Today, more public-policy outcomes are determined in the media than in parliaments. When scientists complain about the modern media, they are mostly complaining about the inescapable condition of life in a media-ocracy.

Scientists must put behind them the idea that their communication problems are best addressed by more science education, however valuable such learning may be in its own right.

A research project at Cardiff University has mapped the relationship between public opinion, public knowledge and media coverage of three scientific issues over the past year. One finding is that those with a science education are not much more likely than anyone else to answer correctly questions about topical science issues, like global warming and biotechnology.

This research also finds that people suffer confusion about scientific points because they connect issues by general theme, rather than through an understanding of the science involved. One example: many people think nuclear power causes global warming.

To build knowledge and to inform attitudes needs persistent, well-organised and well-funded communications effort. Good media research can help identify where the effort is needed and what works.

What scientists can't do is to suppress minority or even erroneous ideas, however tempting. Today's always-on media may be alarmingly error-prone, as last year's controversy surrounding the MMR [measles/mumps/rubella] vaccine demonstrated, but to this, only one solution exists.

Disgruntled scientists should recall John Stuart Mill's argument for free scientific inquiry and free expression. Too many scientists, lost in media-space, overlook the connection.

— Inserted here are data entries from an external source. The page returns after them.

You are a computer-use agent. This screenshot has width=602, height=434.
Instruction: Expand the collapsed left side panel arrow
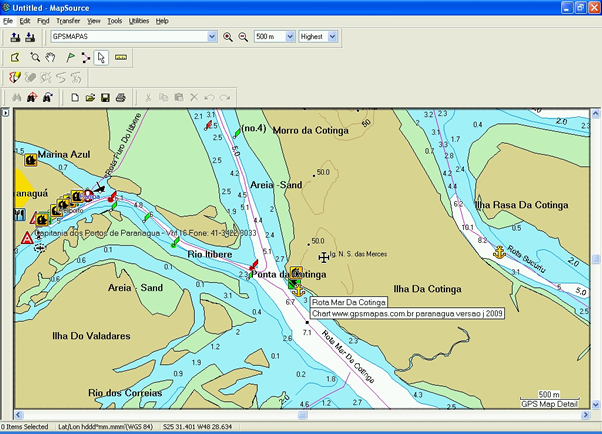coord(6,113)
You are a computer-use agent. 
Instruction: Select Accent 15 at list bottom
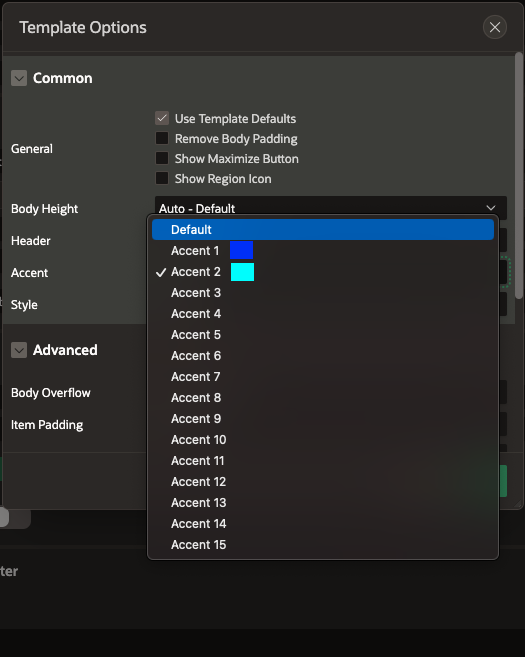[323, 545]
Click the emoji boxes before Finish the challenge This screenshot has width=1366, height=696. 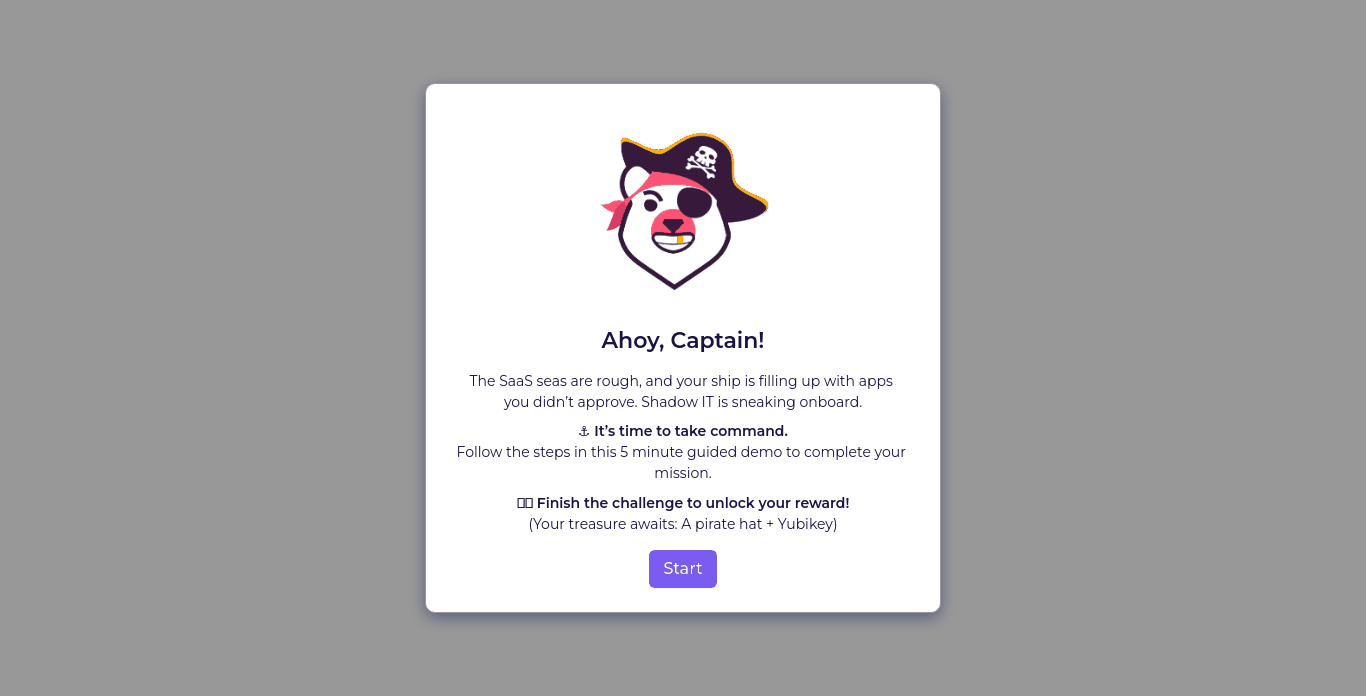525,503
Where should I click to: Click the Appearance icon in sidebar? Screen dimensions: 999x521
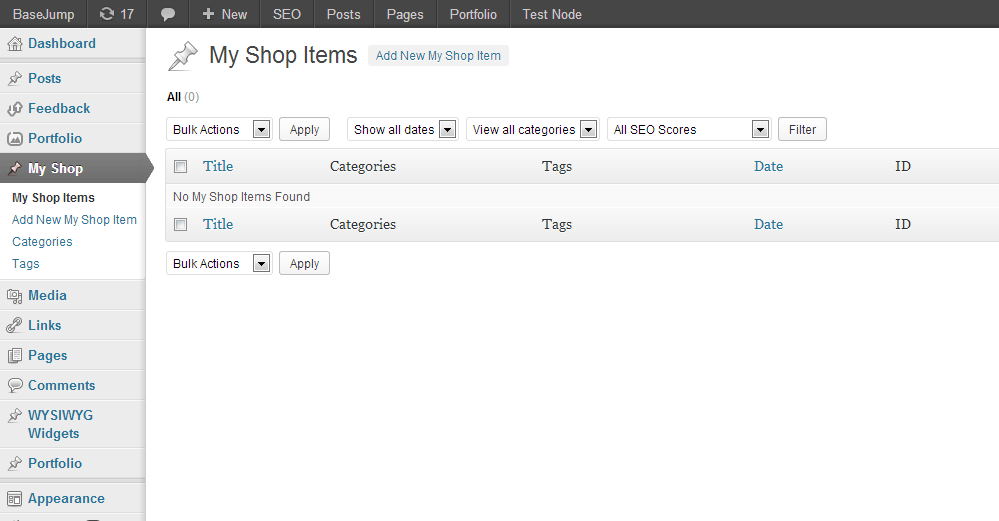15,499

Mill said: "The peculiar evil of silencing an expression of opinion is that it is robbing the human race; posterity as well as the existing generation; those who dissent from the opinion, still more than those who hold it. If the opinion is right, they are deprived of the opportunity of exchanging error for truth; if wrong, they lose, what is almost as great a benefit, the clearer perception and livelier impression of truth, produced by its collision with error."